- Genre: Comedy
- Written by: Marty Feldman Spike Milligan Barry Levinson Larry Gelbart Rudy De Luca Tim Brooke-Taylor
- Starring: Marty Feldman Spike Milligan Hugh Paddick Bob Todd Valentine Dyall Clovissa Newcombe Frances de la Tour John Junkin Rudy De Luca Barry Levinson
- Composer: Jack Parnell
- Countries of origin: United Kingdom United States
- Original language: English
- No. of seasons: 1
- No. of episodes: 14

Production
- Producer: Larry Gelbart
- Running time: 60 mins (UK) 30 mins (USA)
- Production companies: ATV Greg Garrison Productions Marty Feldman Scripts, Ltd.

Original release
- Network: ITV (ATV Production) ABC TV

= The Marty Feldman Comedy Machine =

1971 ITV comedy-variety sketch series

The Marty Feldman Comedy Machine is a 1971 comedy-variety sketch series, starring British comedian Marty Feldman.
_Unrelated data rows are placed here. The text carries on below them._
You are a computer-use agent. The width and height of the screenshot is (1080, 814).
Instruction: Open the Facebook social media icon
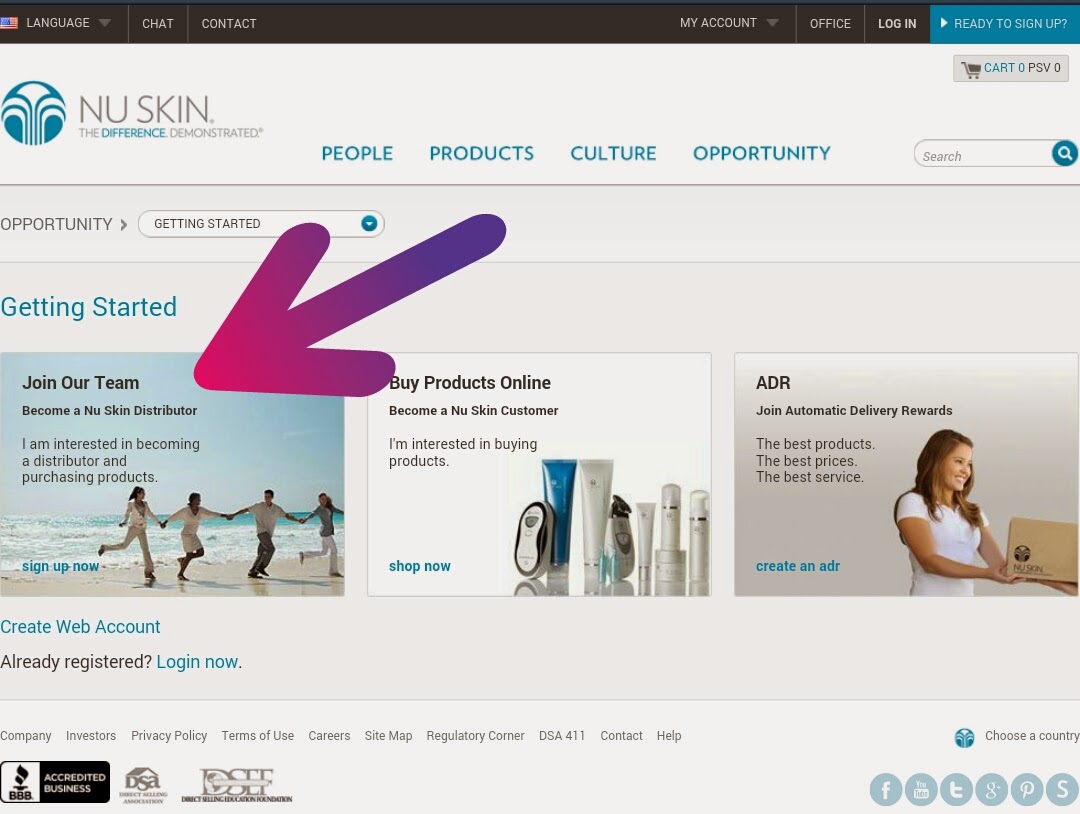(x=886, y=789)
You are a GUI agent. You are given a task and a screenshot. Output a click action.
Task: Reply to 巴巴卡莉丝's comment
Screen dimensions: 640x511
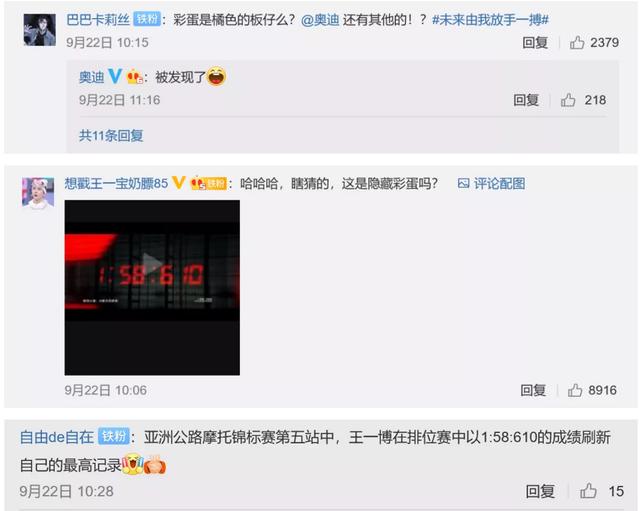click(535, 42)
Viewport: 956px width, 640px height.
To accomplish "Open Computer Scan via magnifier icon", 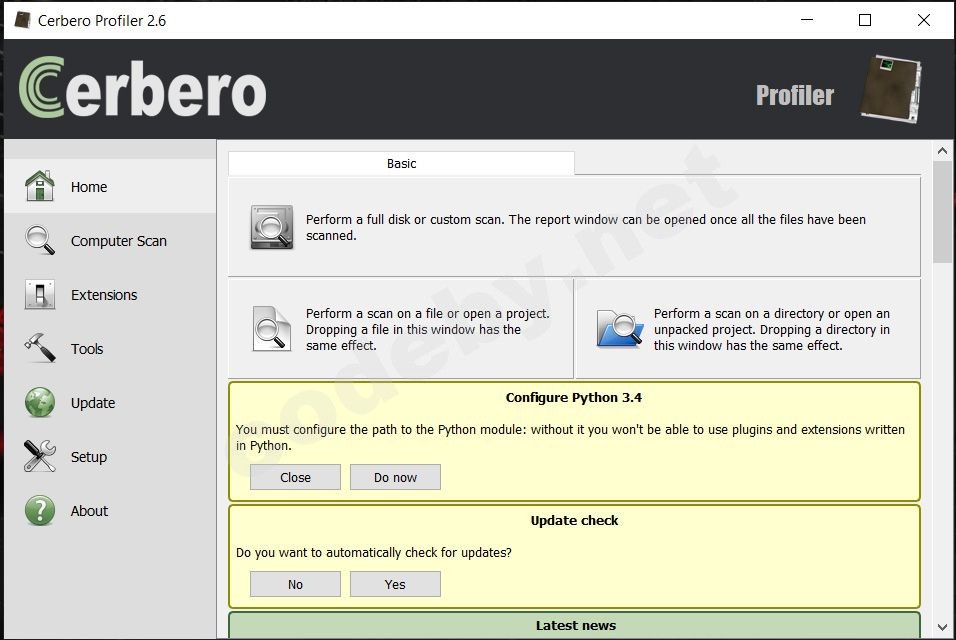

Co-produced by ATV in the UK and ABC TV in the United States, it was recorded at ATV's Elstree Studios. It features opening and closing credits animated by Terry Gilliam, as well as featuring guest appearances by Spike Milligan, John Junkin and Frances de la Tour. It also featured sketches written by Rudy De Luca, Barry Levinson, and Larry Gelbart.

Long unavailable, the complete series was to be released on DVD in the UK through Network on 6 June 2016. However, the release has been postponed indefinitely when Network went out of business.